# free VMware Horizon View Client supporting PCoIP



## ccc (Sep 14, 2010)

hi

I'm looking for a free *VMware Horizon View Client* supporting *PCoIP* and running under freeBSD.


----------



## ccc (Sep 27, 2010)

Here is HP source for PCoIP client:

http://h20000.www2.hp.com/bizsuppor...EnvOID=4030&swLang=13&taskId=135&mode=4&idx=0

but howto convert *.deb packages and install them on freeBSD?


----------



## tingo (Sep 29, 2010)

Well, archivers/deb2targz claims it can convert .deb files into tar.gz files.
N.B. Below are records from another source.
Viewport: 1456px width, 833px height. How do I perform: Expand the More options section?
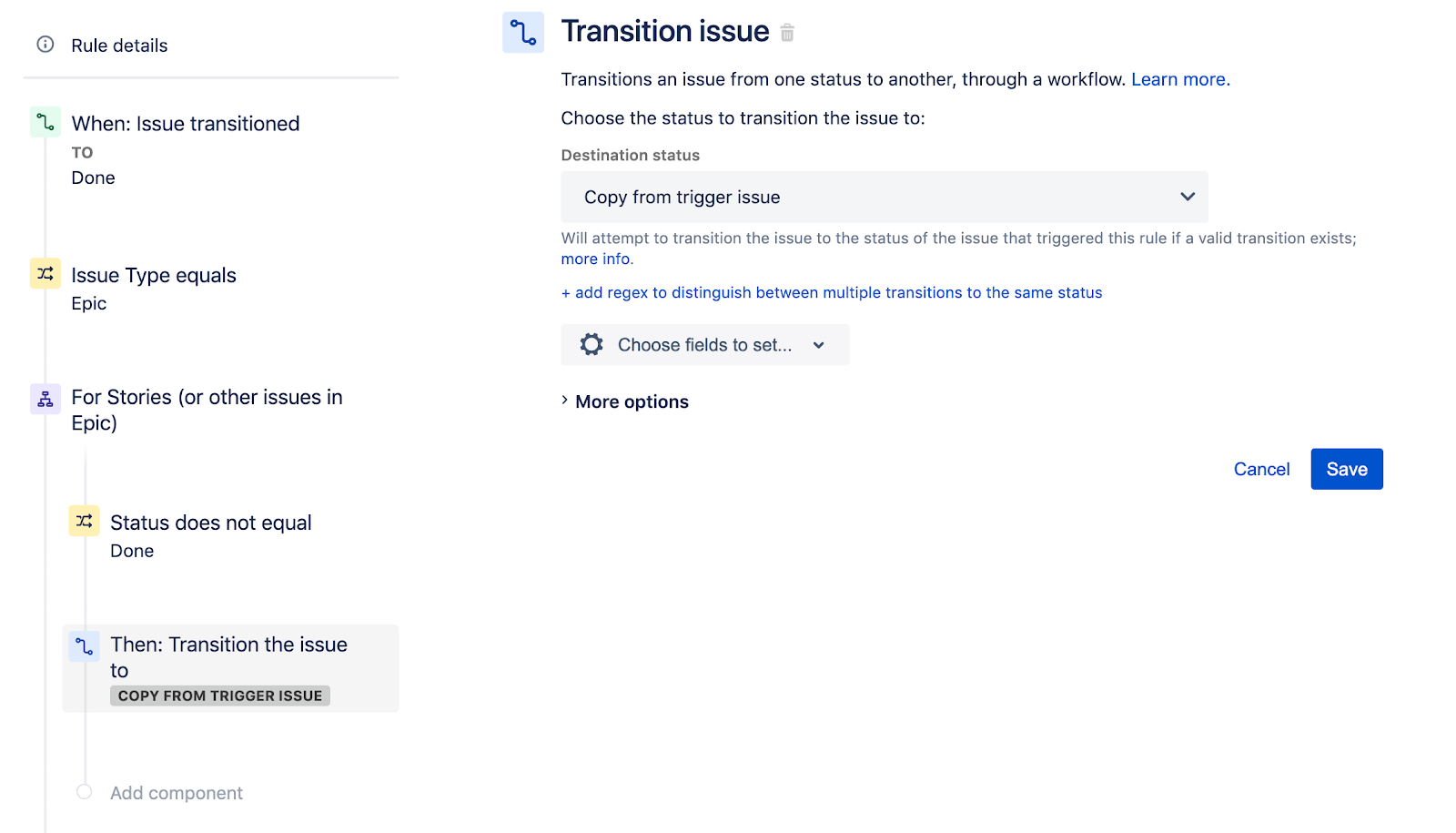[x=632, y=401]
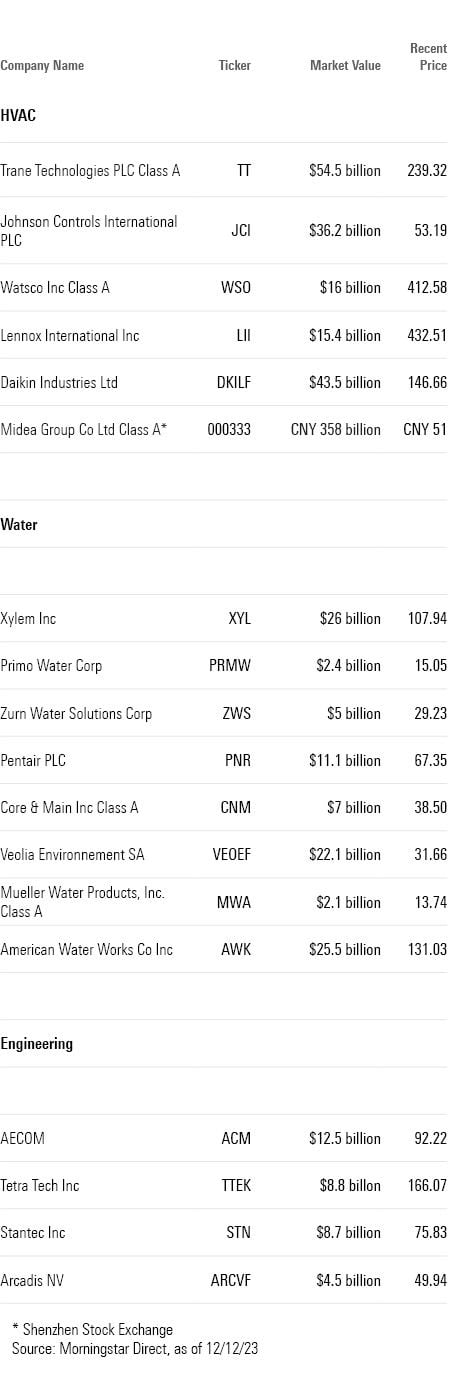This screenshot has height=1375, width=450.
Task: Click the PRMW ticker
Action: [x=230, y=666]
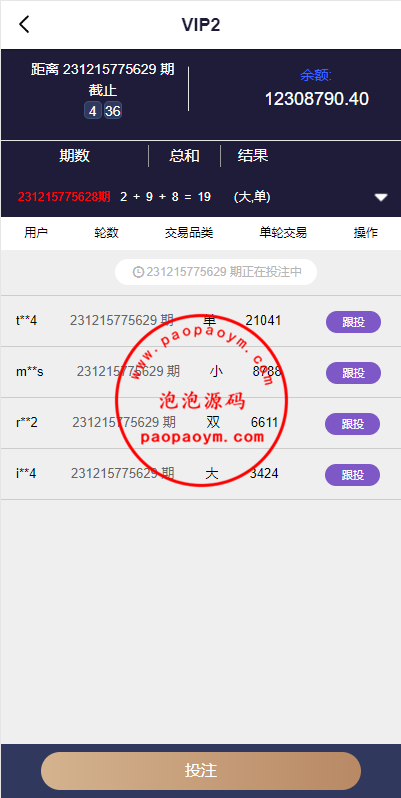The width and height of the screenshot is (401, 798).
Task: Follow the bet placed by user t**4
Action: point(353,322)
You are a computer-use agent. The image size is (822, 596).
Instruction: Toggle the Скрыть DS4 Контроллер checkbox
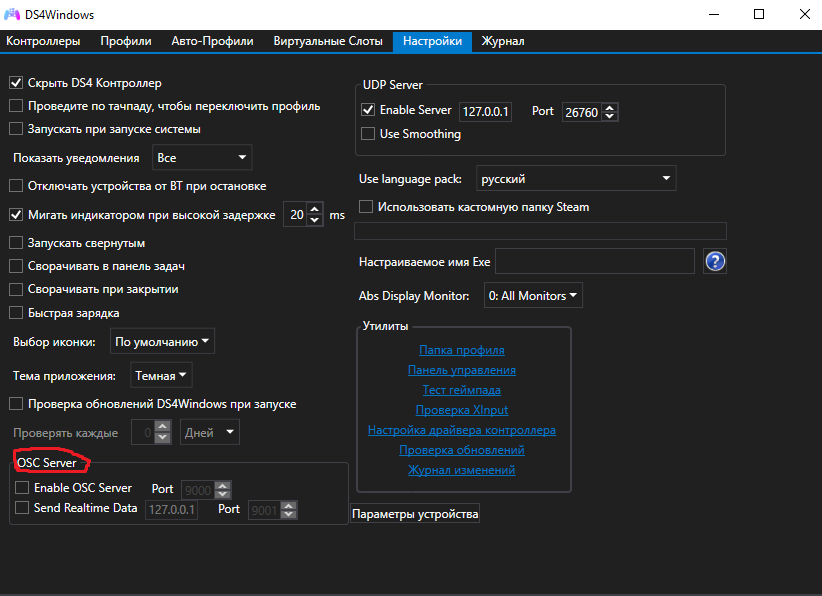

Then you should have the source (if that is provided) and can port it for example.


----------



## ccc (Jan 5, 2011)

Here is the newest source from HP:

http://bizsupport1.austin.hp.com/bi...EnvOID=4030&swLang=13&taskId=135&mode=4&idx=0

but as a deb file.


----------



## ccc (Jan 30, 2012)

Here is an official supported Linux client with PCoIP for Ubuntu.

http://www.ubuntuupdates.org/vmware-view-client

but still missing in the freeBSD FreeBSD ports.


----------



## ccc (May 22, 2013)

Any news about the VMware Horizon View client for FreeBSD?


----------